* begin STORED DATA *
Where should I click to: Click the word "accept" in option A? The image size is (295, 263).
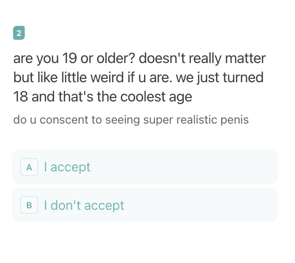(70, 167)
* end STORED DATA *
* begin STORED DATA *
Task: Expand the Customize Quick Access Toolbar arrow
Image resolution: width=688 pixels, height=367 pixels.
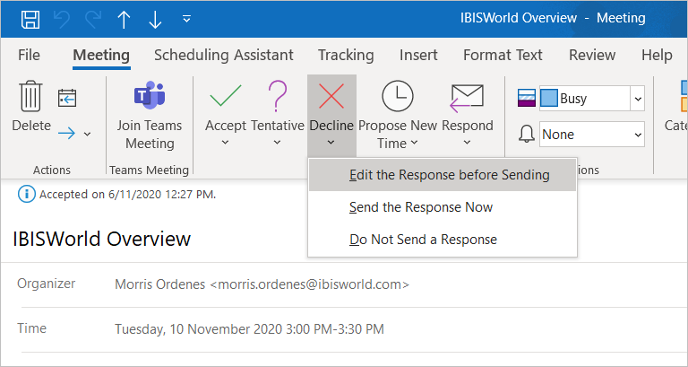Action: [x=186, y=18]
* end STORED DATA *
* begin STORED DATA *
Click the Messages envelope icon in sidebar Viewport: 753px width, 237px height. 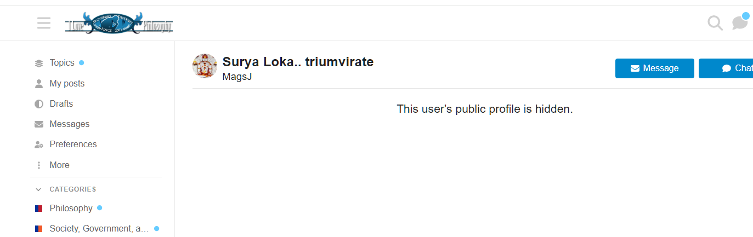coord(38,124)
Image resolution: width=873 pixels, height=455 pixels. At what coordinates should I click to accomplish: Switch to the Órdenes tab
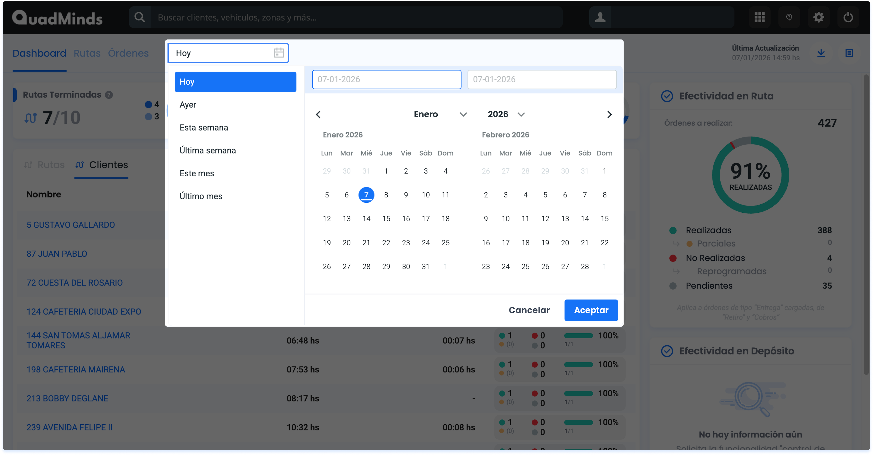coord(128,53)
* end STORED DATA *
§ **TASK DIRECTIONS**: Rewrite the entries from the line with "Task: Expand the" up to and including the line with "Action: [x=186, y=18]", putting "Ribbon" in place of "Toolbar" and keeping everything else the same. Leave the pictures out of your answer.

§ **ANSWER TO THIS TASK**:
Task: Expand the Customize Quick Access Ribbon arrow
Image resolution: width=688 pixels, height=367 pixels.
Action: [x=186, y=18]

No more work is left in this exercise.